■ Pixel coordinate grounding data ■
•••
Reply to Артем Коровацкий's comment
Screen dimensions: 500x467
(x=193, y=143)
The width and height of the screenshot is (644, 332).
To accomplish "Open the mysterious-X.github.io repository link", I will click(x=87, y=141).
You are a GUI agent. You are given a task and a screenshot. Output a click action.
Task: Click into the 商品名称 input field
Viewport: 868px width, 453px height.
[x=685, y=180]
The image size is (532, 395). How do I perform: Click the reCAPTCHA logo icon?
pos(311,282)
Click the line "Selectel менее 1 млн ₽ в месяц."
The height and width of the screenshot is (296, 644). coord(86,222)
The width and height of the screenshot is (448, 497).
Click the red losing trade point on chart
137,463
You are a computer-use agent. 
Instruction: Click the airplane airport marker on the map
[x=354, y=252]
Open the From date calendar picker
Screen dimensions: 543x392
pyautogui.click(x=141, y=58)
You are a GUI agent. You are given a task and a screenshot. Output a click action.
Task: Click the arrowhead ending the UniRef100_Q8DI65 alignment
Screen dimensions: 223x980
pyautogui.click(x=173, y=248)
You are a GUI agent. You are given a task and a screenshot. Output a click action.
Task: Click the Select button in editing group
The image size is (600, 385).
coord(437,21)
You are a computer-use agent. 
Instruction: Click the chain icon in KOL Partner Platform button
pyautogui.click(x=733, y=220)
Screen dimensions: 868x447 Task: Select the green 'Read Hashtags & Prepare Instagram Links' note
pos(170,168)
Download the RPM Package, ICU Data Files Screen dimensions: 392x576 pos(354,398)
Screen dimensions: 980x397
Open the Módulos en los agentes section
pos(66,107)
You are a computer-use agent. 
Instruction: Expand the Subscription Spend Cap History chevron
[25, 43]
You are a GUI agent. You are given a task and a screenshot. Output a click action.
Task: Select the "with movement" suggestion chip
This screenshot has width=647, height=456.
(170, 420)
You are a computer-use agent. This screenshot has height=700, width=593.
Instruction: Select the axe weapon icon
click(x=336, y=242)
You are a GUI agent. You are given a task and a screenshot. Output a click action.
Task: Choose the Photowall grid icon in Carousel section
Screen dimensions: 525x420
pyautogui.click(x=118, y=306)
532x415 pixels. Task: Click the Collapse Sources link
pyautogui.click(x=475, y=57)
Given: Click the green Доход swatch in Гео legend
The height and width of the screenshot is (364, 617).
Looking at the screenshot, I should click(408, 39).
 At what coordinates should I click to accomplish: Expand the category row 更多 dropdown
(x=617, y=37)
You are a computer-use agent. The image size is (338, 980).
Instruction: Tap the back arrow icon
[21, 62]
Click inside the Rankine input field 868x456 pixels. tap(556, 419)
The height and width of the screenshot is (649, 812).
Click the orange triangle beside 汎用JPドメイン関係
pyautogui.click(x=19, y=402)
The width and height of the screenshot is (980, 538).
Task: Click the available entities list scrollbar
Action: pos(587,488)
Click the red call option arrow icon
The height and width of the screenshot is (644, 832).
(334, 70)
•••
The range runs from the line above containing "Click inside the" to the line containing "The height and width of the screenshot is (649, 812).", inclusive. Restate those lines word for word and no others.

■ Written solution ■
Click inside the Rankine input field 868x456 pixels. tap(556, 419)
The height and width of the screenshot is (649, 812).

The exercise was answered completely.